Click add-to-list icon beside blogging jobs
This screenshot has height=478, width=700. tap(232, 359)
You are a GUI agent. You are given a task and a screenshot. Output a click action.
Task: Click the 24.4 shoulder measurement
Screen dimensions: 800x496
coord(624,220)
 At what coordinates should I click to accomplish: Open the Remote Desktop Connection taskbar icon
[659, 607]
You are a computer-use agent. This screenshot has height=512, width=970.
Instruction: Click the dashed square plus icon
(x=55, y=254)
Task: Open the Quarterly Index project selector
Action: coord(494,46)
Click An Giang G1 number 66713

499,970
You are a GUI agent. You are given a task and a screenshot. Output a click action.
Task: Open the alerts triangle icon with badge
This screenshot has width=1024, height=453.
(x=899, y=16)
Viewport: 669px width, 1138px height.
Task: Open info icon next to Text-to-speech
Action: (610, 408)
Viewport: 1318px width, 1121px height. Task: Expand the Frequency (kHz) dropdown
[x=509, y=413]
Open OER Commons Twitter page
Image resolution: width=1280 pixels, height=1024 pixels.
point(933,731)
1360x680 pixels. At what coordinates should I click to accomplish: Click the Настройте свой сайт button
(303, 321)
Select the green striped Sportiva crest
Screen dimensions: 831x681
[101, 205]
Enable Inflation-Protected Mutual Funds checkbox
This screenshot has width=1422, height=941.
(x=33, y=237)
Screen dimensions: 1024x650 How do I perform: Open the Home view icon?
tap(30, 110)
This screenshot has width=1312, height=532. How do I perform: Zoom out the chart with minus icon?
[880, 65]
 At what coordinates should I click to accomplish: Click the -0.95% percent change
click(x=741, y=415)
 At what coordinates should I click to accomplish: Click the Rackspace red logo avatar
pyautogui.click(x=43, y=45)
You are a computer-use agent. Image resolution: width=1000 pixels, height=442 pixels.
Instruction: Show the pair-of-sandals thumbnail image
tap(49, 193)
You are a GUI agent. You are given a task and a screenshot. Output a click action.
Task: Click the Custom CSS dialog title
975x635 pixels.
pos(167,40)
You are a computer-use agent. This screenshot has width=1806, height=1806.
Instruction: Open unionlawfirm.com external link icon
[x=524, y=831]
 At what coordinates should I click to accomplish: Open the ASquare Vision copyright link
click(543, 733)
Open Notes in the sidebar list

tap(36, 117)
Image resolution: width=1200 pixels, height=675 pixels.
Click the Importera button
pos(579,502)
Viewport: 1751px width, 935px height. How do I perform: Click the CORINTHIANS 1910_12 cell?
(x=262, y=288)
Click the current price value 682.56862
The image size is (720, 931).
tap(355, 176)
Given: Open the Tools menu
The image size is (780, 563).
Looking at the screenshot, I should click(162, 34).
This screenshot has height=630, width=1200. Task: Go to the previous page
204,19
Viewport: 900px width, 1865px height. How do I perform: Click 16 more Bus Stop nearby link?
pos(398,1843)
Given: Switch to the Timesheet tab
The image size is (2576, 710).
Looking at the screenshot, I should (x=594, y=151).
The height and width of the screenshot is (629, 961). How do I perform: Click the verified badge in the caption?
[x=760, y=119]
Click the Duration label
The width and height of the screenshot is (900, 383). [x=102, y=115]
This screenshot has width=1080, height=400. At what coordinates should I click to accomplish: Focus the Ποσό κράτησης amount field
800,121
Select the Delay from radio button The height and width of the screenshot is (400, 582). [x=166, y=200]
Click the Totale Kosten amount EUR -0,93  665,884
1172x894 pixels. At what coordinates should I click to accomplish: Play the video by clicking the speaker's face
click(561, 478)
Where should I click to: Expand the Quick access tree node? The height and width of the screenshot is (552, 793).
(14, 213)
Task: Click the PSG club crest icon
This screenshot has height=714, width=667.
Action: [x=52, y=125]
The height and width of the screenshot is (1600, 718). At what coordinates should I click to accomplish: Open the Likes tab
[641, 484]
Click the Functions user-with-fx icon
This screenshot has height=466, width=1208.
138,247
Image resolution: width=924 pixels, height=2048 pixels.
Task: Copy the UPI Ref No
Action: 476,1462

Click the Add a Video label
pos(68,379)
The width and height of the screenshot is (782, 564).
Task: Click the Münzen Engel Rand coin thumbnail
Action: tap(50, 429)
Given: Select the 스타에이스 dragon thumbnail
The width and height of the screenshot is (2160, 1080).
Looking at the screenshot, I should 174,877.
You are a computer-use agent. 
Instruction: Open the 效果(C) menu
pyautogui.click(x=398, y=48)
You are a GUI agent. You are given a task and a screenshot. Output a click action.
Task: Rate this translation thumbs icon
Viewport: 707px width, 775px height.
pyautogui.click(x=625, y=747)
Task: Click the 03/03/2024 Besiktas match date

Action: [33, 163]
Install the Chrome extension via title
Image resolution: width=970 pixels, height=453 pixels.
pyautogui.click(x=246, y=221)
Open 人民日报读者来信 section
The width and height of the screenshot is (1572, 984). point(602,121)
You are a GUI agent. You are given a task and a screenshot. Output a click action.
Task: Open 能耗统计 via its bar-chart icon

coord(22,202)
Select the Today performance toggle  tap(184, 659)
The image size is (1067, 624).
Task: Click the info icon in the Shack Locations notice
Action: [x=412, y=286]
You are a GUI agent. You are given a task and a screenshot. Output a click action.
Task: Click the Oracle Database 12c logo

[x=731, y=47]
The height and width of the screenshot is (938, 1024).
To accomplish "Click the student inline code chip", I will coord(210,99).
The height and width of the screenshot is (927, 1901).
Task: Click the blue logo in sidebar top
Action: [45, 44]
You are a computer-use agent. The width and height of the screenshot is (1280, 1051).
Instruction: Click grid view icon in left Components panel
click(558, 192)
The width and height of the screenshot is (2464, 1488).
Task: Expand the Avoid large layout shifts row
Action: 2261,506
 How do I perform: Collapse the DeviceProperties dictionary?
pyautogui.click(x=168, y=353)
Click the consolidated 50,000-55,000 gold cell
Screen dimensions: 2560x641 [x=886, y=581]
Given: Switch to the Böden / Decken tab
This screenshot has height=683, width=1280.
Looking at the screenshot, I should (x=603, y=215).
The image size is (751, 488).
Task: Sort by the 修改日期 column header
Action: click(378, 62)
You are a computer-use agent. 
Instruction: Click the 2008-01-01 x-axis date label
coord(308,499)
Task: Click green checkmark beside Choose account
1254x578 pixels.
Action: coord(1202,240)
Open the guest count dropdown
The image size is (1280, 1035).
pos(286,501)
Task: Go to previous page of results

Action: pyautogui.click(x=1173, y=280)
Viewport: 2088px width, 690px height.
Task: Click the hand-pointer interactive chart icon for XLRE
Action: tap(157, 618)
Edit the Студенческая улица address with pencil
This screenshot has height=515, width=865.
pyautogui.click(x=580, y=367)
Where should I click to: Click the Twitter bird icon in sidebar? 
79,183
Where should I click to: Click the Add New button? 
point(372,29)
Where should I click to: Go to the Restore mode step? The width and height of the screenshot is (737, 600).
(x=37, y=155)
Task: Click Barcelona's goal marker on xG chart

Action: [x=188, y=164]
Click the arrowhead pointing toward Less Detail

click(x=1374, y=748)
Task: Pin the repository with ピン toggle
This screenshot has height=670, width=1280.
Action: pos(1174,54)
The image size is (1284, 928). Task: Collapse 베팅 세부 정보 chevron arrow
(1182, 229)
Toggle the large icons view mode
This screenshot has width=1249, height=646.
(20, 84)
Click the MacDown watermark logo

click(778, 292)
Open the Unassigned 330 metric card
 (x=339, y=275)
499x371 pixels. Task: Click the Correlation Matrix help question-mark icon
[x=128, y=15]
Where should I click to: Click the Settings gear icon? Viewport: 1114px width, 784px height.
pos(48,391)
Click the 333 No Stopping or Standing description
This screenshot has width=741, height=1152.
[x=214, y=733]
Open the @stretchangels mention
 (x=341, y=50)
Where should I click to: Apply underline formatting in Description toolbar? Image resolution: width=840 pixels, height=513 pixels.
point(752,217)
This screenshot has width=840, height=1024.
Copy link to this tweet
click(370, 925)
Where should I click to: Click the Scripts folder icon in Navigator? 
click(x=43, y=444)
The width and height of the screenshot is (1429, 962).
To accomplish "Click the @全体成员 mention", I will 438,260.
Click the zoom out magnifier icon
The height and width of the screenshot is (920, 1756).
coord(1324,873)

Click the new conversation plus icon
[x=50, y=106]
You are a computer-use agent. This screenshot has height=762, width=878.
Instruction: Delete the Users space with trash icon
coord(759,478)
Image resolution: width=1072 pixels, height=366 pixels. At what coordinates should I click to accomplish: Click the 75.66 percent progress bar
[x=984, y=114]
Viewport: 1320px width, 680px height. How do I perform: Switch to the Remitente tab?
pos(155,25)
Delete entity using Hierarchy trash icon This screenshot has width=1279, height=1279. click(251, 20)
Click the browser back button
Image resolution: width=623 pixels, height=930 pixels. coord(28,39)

Work order: Which lines hold the word "green"? Copy each of them from the records.

Completed exercise:
Select the green striped Sportiva crest
Task: Click green checkmark beside Choose account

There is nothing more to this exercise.